> _GIVEN DATA_:
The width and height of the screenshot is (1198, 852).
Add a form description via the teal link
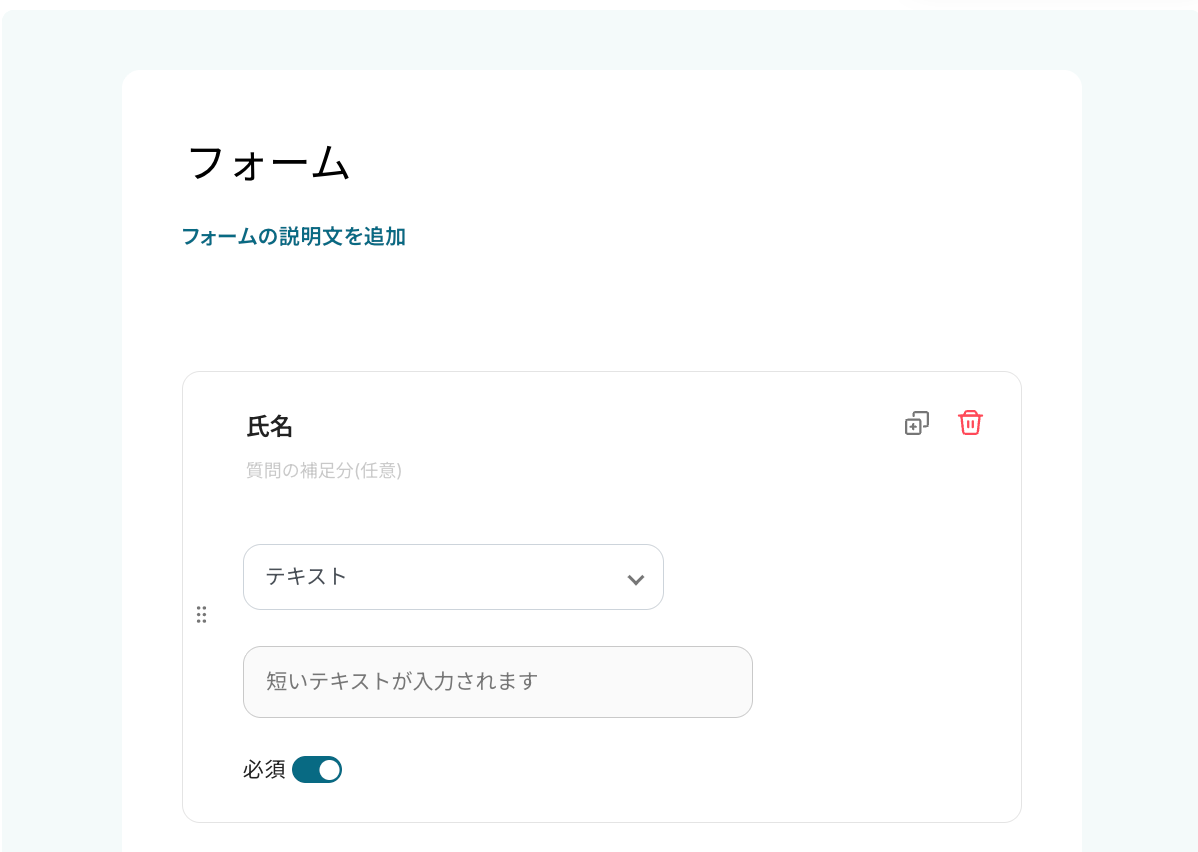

==

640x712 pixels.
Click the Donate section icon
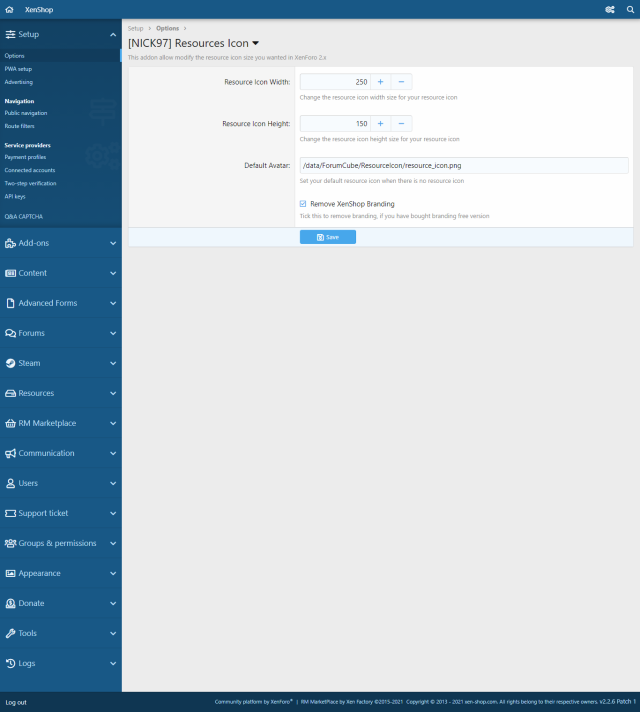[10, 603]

...

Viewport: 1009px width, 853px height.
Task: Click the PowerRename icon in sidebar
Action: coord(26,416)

> _GIVEN REQUEST_: Copy word for word everything from the line containing "The width and" down to the line containing "Add a form description via the teal link".

> _EXERCISE SOLUTION_:
The width and height of the screenshot is (1198, 852).
Add a form description via the teal link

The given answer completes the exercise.